### Aim of the exercise
Report back every line of the entries that contains "Task", exactly as written.

### Working data
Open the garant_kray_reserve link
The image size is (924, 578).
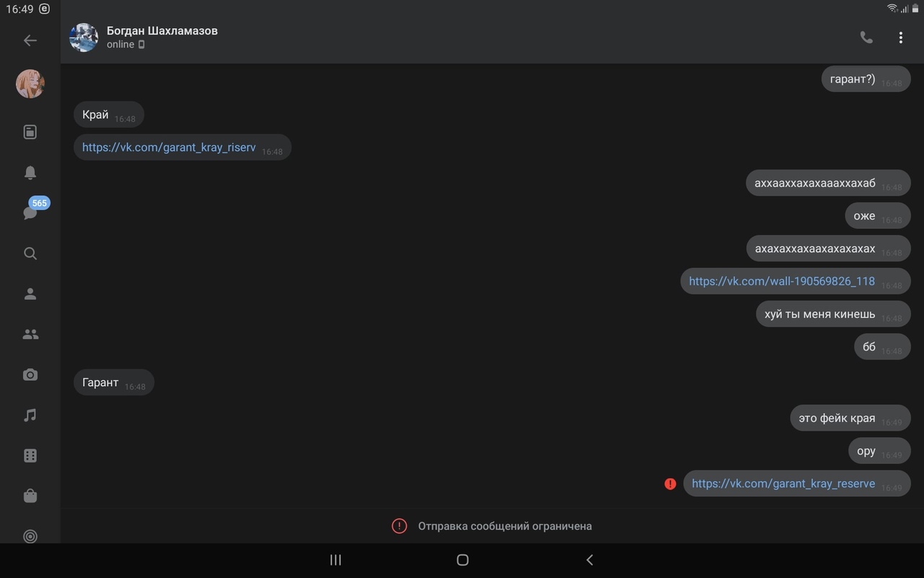pos(783,483)
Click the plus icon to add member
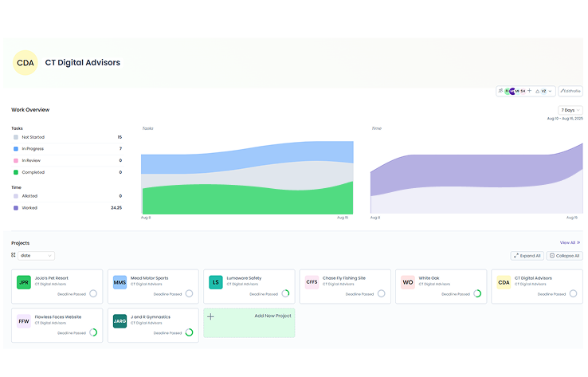This screenshot has width=588, height=377. coord(530,91)
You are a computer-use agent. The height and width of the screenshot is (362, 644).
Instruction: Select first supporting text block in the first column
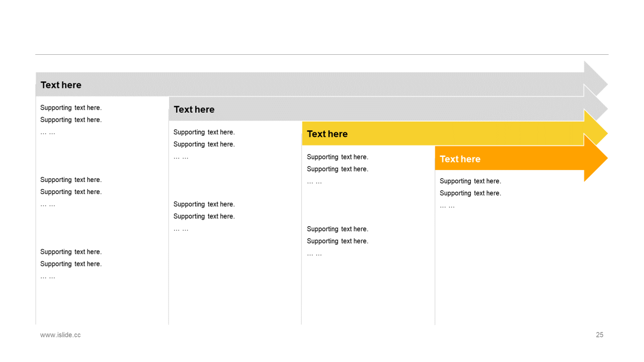[71, 120]
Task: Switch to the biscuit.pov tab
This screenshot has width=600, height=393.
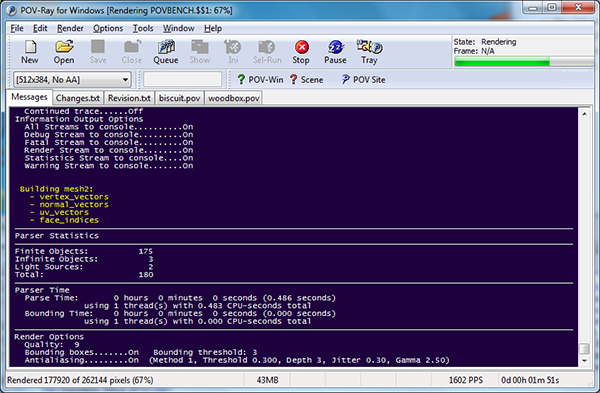Action: click(179, 98)
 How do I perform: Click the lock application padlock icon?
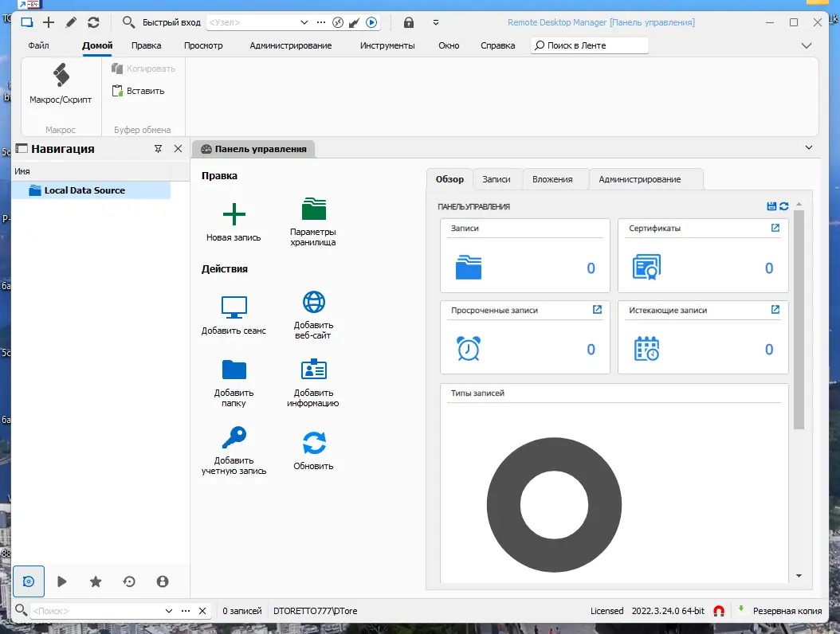[409, 22]
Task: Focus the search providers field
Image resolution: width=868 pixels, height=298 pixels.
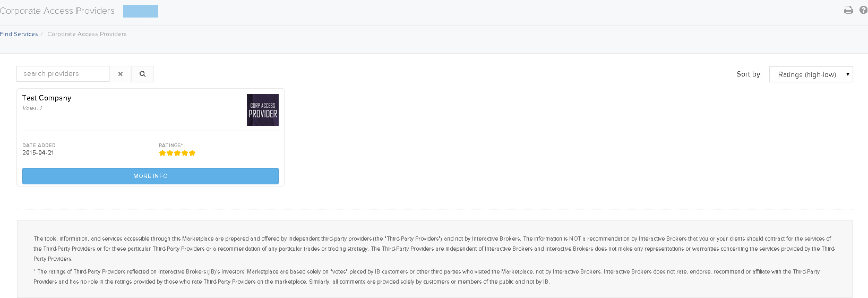Action: click(x=63, y=74)
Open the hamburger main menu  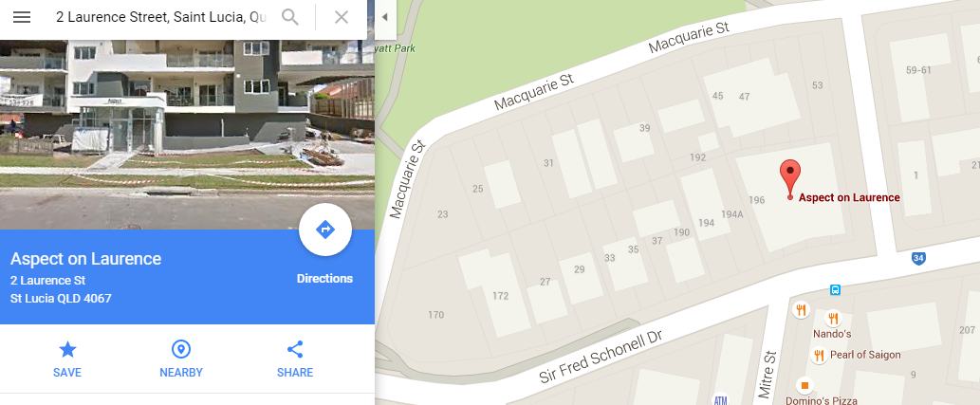pyautogui.click(x=22, y=17)
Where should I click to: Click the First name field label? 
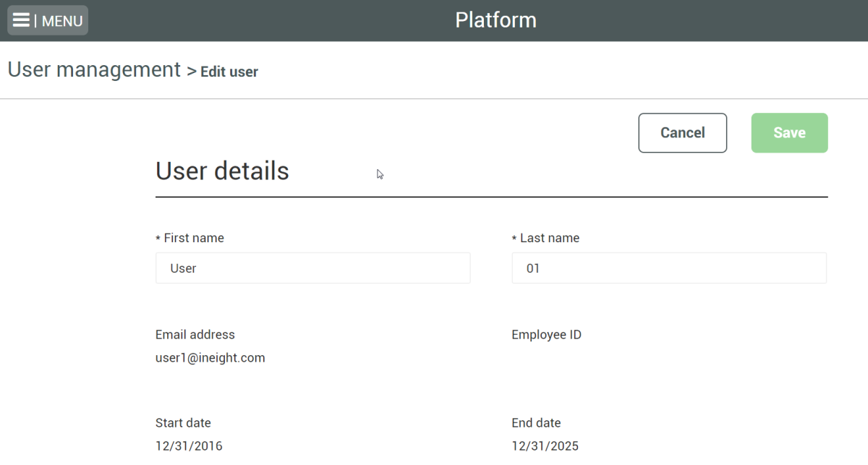[x=193, y=238]
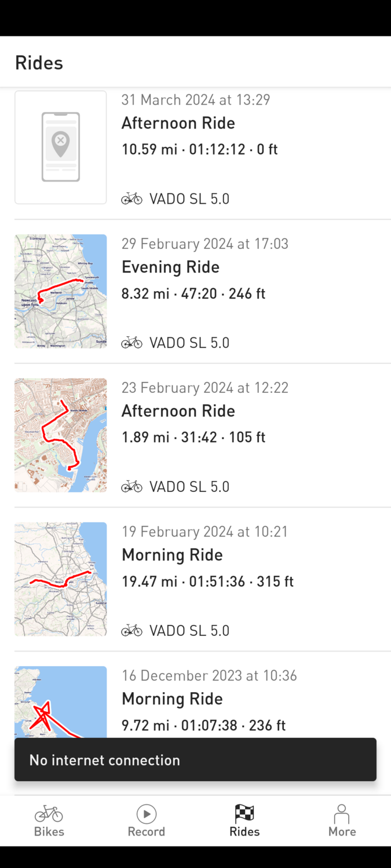Open Evening Ride map thumbnail

61,291
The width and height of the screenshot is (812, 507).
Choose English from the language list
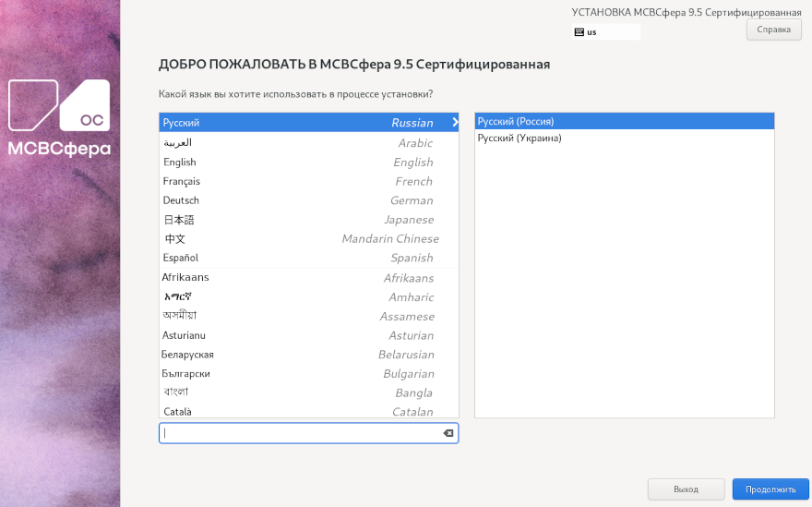pos(308,163)
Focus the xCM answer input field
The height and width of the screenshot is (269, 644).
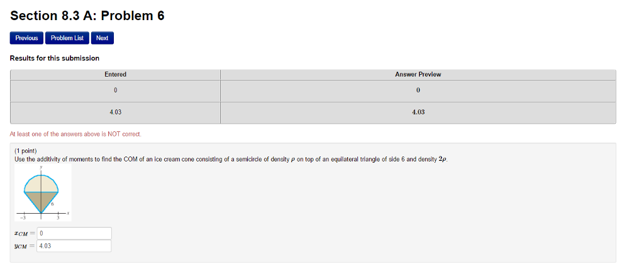[74, 233]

### Solution to this problem
Task: Switch to the biscuit.pov tab
Task: Focus the search providers field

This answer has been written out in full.